## REQUIRED WORK
If a line in the entries below includes "agent", pick it out and copy it.

## DATASET ENTRIES

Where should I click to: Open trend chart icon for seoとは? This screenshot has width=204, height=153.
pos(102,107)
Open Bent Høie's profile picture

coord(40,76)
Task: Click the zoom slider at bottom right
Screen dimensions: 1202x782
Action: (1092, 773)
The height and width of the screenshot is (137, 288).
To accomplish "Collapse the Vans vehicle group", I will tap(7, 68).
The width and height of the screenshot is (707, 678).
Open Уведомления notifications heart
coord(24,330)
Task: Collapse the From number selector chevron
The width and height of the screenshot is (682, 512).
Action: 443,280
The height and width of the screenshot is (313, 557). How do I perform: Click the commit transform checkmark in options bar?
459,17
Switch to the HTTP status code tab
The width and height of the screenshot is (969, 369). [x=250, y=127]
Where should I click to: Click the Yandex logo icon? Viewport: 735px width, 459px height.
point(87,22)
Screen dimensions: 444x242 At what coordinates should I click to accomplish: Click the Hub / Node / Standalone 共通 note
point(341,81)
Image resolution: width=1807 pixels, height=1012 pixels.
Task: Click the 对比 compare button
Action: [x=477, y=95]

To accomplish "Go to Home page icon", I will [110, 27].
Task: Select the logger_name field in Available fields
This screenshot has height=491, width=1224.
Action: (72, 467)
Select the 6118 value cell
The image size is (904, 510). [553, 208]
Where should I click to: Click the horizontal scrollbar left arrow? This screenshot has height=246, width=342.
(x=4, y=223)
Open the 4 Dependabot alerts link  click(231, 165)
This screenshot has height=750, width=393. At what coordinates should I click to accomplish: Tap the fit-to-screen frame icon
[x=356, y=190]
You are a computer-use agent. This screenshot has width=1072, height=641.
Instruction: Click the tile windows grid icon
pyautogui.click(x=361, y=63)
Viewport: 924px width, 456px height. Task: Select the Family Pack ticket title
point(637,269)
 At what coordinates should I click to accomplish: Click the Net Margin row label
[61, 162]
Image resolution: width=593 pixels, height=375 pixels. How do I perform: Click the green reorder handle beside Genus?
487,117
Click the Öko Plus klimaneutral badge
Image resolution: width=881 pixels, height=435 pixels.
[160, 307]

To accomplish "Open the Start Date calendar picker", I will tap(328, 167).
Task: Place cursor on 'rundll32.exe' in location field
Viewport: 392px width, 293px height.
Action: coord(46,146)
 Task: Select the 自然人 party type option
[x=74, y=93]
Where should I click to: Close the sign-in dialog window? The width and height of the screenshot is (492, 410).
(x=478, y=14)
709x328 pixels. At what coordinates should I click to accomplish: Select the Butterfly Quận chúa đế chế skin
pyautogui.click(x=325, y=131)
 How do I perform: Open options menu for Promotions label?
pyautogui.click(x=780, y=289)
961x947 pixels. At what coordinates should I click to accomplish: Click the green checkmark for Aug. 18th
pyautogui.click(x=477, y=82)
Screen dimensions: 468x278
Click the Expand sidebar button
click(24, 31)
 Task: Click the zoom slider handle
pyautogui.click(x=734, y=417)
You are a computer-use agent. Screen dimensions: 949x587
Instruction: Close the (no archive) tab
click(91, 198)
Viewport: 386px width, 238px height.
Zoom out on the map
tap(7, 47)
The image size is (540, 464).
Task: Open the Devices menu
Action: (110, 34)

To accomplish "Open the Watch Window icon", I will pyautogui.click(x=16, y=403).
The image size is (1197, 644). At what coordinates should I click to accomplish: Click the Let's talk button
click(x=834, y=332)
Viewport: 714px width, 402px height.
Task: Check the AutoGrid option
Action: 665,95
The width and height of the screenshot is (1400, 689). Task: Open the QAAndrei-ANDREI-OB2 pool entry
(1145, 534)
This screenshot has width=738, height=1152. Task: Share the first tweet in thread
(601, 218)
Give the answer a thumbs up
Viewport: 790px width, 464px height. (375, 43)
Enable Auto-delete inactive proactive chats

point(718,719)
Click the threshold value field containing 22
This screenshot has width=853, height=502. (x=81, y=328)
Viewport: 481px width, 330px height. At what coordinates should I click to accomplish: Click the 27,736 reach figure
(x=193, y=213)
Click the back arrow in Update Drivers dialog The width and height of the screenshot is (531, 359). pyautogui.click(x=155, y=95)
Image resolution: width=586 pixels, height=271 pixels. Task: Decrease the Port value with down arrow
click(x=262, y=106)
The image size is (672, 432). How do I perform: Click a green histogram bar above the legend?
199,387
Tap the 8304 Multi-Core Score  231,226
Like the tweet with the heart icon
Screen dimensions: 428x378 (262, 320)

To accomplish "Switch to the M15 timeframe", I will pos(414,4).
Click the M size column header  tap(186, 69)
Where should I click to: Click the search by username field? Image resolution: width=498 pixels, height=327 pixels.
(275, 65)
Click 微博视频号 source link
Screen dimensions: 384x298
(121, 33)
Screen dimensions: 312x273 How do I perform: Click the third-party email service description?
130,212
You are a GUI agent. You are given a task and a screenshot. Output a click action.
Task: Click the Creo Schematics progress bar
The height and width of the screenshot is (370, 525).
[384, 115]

## EXERCISE OUTPUT
You are a computer-use agent. This screenshot has width=1072, height=641.
You are a computer-use agent. Screen dimensions: 949x587
You are a GUI agent. You are given a task and a screenshot. Output a click action.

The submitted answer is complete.